Neubau, per Gesichtsbuchnachricht

Lieber Florian,

schön sprechen, möchte ich dir zurufen, sonst scheißt dir das Christkind was! Gerne lösche ich den Brand auf deiner Seele. Der ebenso schöne wie unmissverständliche Ausdruck Futkarli ist bestes und uraltes Wienerisch und bezeichnet den chercheur de femme. Georg Danzer hat ihm in seinem Lied "Vorstadtcasanova" ein spätes Denkmal gesetzt: "(...) I bin a Vuaschdodtcasanova", singt er da, "und des bleib i a - da fesche Gustl mid da immahoatn Reahrn - und wauns es sogts i bin a Futkarli, daunn hobts jo recht - i bin mid Leib und Söh a echta Pudarant - i reiß a jede auf, de wos bei uns ins Beisl kummt - und noch zwa Schdund hob is im Haustua zuaweglahnt - i hob scho haufnweis de Hasn üwas Glanda bogn (...)"

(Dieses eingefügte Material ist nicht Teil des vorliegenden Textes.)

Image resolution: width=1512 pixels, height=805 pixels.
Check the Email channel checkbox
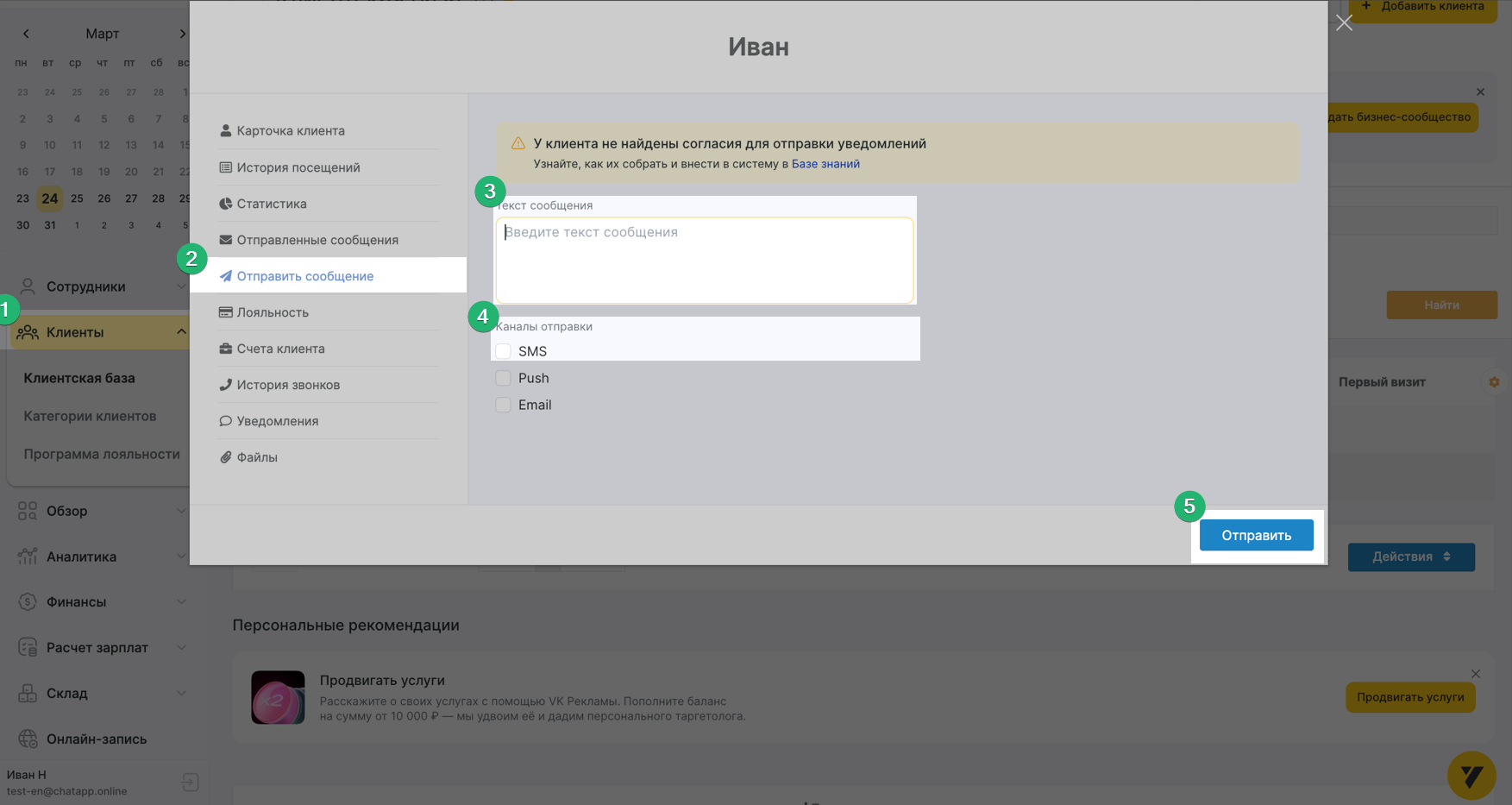tap(503, 405)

Die Expertise Georg Danzers entlastet die Autorenschaft des dir (und mir) näher bekannten Fotografen. Karli dürfen wir als Diminutiv des Vornamens Karl begreifen, dessen Herkunft vom Begriff "Kerl" schwingt dabei stets mit. Kommen wir zum Wortbestandteil Fut. Er ist verwandt mit dem deutschen Wort Fotze und bezeichnet das weibliche Geschlechtsteil. Schon im Altnordischen finden wir es als fuð (Scheide) - auch in der Wortzusammensetzung fuðflogi (Brautflüchtling) und dem schon Proto-Wienerischen Schimpfwort fuðhundr (Futhund).

Bei näherer Analyse von Fut (Mehrzahl: die Futen) fällt die Verwandtschaft mit Futteral und Futter (der Innenseite von Kleidungsstücken und Taschen) auf. Sie können auf das indogermanische *pah (schützen, scheiden) zurückgeführt werden. Im Altindischen bezeichnet etwa patra den Behälter, das Gefäß, im Hethitischen pattar, pattur den Korb.

Wolltest du den durchaus liebevoll gebrauchten Ausdruck Futkarli etwas entschärfen, riete ich zur gänzlich unverfänglichen Version "Kanisterkerl".